The quality of word segmentation is related to the accuracy of query and the size of generated index. In the development of Chinese word segmentation, binary word segmentation is often used in the early stage. The basic principle of this method is to divide sentences containing Chinese into binary words, regardless of the meaning, and only index the binary words. Therefore, this method separates a large number of words, resulting in a huge number of indexes, and useless data will be retrieved in the query. The advantage is that the algorithm is simple and the retrieved data will not be missed. Then the maximum matching word segmentation method is developed, which is divided into forward maximum word segmentation and reverse maximum word segmentation. Its principle is similar to looking up a dictionary, generating a dictionary for commonly used words, and matching the words in the dictionary to the maximum extent in the process of analyzing sentences, thus splitting sentences into meaningful word chains. The forward word segmentation method in the maximum matching method is easy to make mistakes when distinguishing formal words. For example, "jewelry and clothing" will use "kimono" as a single word. The improved reverse maximum word segmentation method is used in the big dream database, which improves the correct rate compared with the forward one. The most complicated is the method of word segmentation by statistical means. This method uses hidden Markov chain, that is, the probability of the last word depends on the probability of the previous word, and finally counts the maximum probability of all words as the basis of word segmentation. The recognition rate of this method for new nouns and place names is much higher than that of the maximum matching method, and the accuracy increases with the increase of the number of sample texts.
The binary word segmentation method and statistical method are independent of the dictionary, while the maximum matching word segmentation method depends on the dictionary, and the content of the dictionary determines the quality of the word segmentation structure.
The index of full-text retrieval is called inverted index, which is called inverted index because each word is regarded as an index item, and the text containing the word is searched according to the index item.
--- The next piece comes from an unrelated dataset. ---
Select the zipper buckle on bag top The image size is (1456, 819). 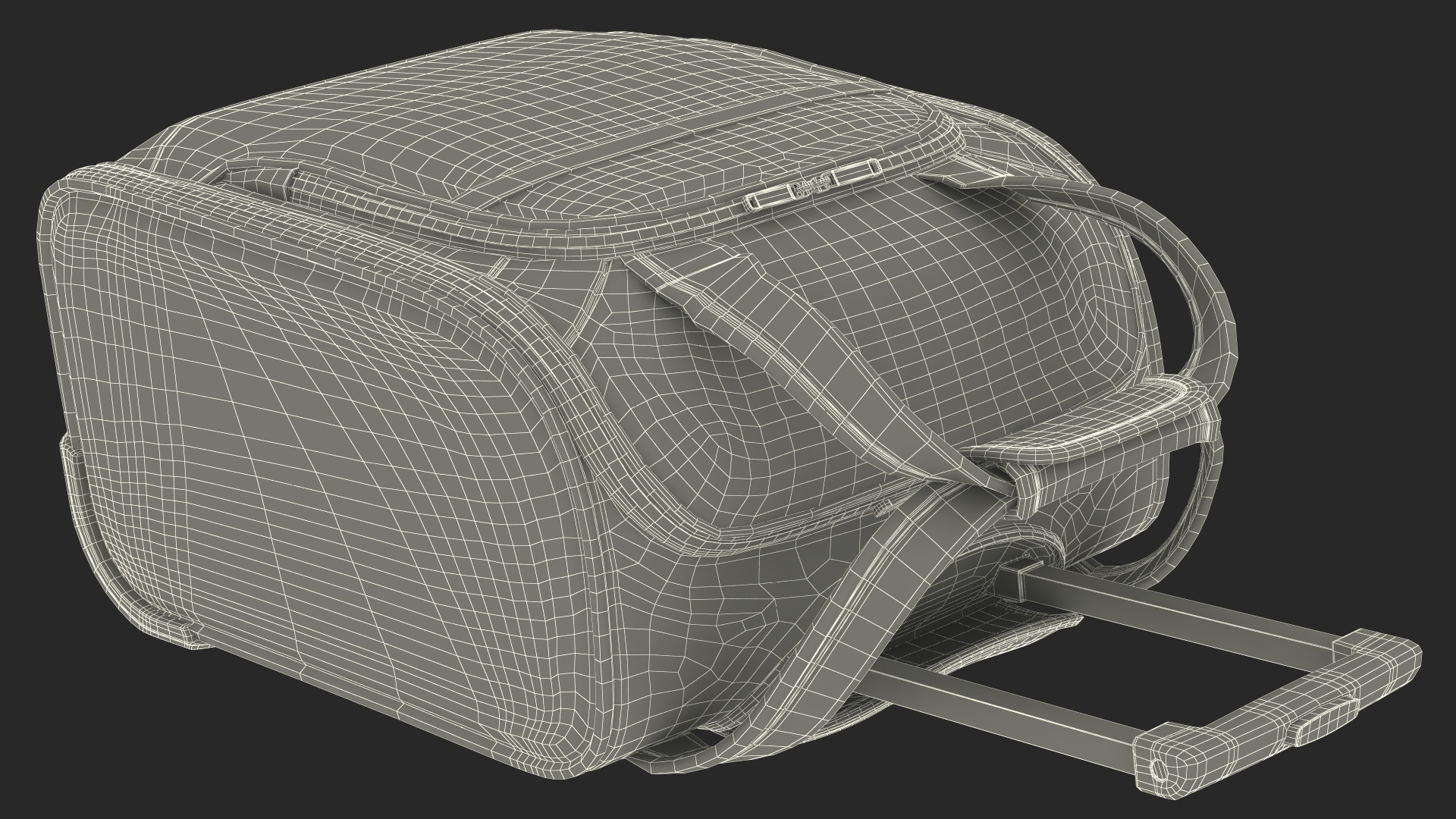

Therefore, indexes are all words, and the labels of the only recorded text have a one-to-many relationship. Sort the index words, and locate the text containing these words according to the sorted words.
Step 1) Read a whole sentence into the variable str and go to step 2.
Step 2) Read 1 words into variable words at the end of clause, and go to step 3.
Step 3) Look up the words saved in word in the dictionary. If it exists, save word and go to step 4, otherwise go to step 5).
Step 4) If it is the largest word in the dictionary or exceeds the maximum number of words (recognized as new words), remove the word from the end of the clause and return to step 2.
Step 5) read the previous word into Word to form a new word, and go to step 3).
Storage data structure of thesaurus and matching algorithm of words in thesaurus
Words in memory are stored in a hierarchical structure.
Suppose there are the following words in the dictionary: China, Republic of China, National People's Democracy.
Arranged in the memory by layers as follows, where each square represents a word and the arrow points to the previous word of the word.